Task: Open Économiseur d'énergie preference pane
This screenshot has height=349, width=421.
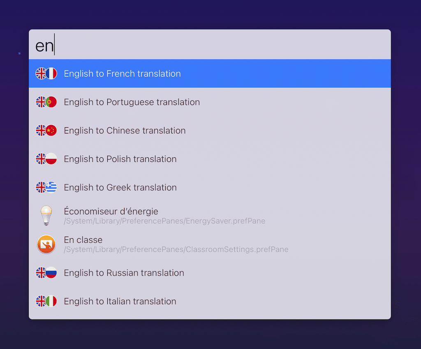Action: click(x=111, y=211)
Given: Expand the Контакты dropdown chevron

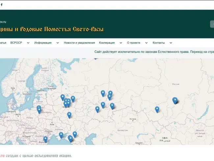Looking at the screenshot, I should (171, 43).
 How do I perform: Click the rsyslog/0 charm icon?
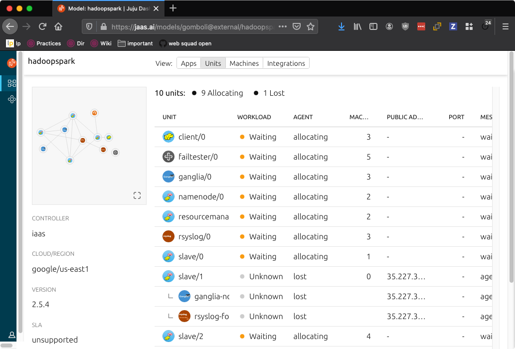pos(168,236)
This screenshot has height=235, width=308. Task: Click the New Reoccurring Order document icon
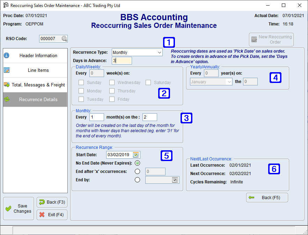point(254,39)
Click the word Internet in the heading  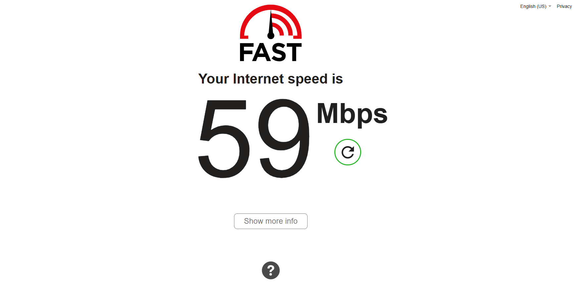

..............................

*Set problem:* Rewrite all of the entries above with "icon" changed to "symbol" and everything else left as it is. Leave the pictures out.

*Result for this exercise:*
Task: Open Économiseur d'énergie preference pane
This screenshot has height=349, width=421.
Action: click(x=111, y=211)
Given: Expand the Контакты dropdown chevron

Looking at the screenshot, I should (171, 43).
 How do I perform: Click the rsyslog/0 charm symbol?
pos(168,236)
This screenshot has height=235, width=308. Task: Click the New Reoccurring Order document symbol
point(254,39)
Click the word Internet in the heading  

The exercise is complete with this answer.